Spotlight Panama: Day three at the International Whaling Commission meeting
It was good to see day three start off with continuing good discussions on the welfare of whales. This included a report from the Humane Killing Methods committee which once again failed to find any way of humanely killing whales at sea.
We then moved back into more dangerous waters with a Japanese proposal for small-type coastal whaling. This proposal would have required a three quarters majority to be successful. With no such pro-whaling majority at this meeting, Japan was clearly up to something. Conversation around the water coolers centred on whether it might be a ruse to do with other votes to be taken later in the week. After much discussion, including a moving presentation from a representative of a Japanese coastal community (should probably say what they were talking about that was moving?), the chairman noted that there was no hope of consensus and deferred the discussion to later.
The next agenda point was the IWC-funded US $24k study on the outcomes of Iceland's scientific whaling, which ended five years ago. Pro-conservationists suggested there were better ways of spending money. Pro-whalers thought it an excellent use of funds. The chair noted a lack of consensus and moved us on once more.

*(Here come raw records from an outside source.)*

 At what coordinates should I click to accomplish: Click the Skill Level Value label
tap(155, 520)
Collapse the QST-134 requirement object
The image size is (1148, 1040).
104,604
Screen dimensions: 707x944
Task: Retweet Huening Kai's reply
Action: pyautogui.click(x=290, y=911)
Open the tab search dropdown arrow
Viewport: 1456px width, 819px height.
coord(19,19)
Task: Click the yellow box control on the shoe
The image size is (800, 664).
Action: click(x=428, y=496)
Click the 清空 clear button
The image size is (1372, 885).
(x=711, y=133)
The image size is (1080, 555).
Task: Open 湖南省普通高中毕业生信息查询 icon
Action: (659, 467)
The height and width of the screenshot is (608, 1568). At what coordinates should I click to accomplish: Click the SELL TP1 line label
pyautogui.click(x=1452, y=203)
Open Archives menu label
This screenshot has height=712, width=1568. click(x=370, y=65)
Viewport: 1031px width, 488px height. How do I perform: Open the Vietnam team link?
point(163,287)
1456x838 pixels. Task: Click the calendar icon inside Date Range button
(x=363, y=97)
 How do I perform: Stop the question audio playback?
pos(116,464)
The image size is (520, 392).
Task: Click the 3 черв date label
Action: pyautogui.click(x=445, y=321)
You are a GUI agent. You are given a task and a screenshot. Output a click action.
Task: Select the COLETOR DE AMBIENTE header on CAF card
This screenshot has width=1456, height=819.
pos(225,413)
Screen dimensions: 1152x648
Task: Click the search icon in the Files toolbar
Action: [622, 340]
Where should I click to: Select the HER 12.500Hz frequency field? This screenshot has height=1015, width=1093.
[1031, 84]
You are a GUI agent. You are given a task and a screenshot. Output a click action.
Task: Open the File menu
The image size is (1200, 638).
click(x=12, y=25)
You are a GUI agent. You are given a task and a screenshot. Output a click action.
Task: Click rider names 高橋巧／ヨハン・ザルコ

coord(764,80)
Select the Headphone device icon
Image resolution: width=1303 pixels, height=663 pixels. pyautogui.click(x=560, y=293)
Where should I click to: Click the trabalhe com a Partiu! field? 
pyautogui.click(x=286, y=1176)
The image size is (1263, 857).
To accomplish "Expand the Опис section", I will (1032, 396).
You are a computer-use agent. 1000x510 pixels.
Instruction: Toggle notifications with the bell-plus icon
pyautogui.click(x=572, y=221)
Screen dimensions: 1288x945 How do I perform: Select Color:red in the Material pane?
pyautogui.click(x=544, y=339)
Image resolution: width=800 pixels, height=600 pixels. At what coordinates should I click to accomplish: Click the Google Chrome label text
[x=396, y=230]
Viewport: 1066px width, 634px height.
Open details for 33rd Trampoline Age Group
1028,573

Under the agenda item on Revised Management Plan report, Iceland tried to get a sei whale review but didn't get anywhere. Then, from just about nowhere, the Republic of Korea announced its intention to begin scientific whaling. This has been a threat in the wings of the IWC for a number of years, Both sides of the debate lined up to make their points in what became a heated discussion. In the end the Korean delegation shouted that they didn't particularly care what their opponents thought, they were just informing the IWC of what they proposed to do.
If Korea plans to keep to the IWC procedure it will need to submit any plan on scientific whaling before the next IWC before it could begin. It could be all bluster, but Korea could be serious, we will have to wait for next year to find out. In the meantime the Korean government should expect to be hearing from an awful lot of people.
In the afternoon, Japan made its annual presentation of video and photographic evidence to back up its allegations of dangerous and violent harassment conducted by Sea Shepherd at sea. This included a clear reproduction of the Sea Shepherd website that says the organisation only uses non-violent harassment. Japan claimed that its scientific whaling programme had been badly reduced because of Sea Shepherd's activities. All states that then intervened agreed that they could not condone violent action. Australia noted that the International Maritime Organization (IMO) might be the best place to raise these concerns rather than the IWC. Barbuda and Antigua, on the other hand, felt that the IWC was indeed the right forum for this annual discussion of "terrorism". The Netherlands made an interesting intervention on this subject that majored on its opposition to scientific and commercial whaling and a respect for the right to non-violent demonstrations before finally noting that it condemned violent activities and called for the issue to be handled by the IMO and not the IWC.
Finally delegates considered a number of committee reports that provoked little or no debate. So, we then came to the end of day three, the first day without a vote... What tomorrow will bring, we shall see.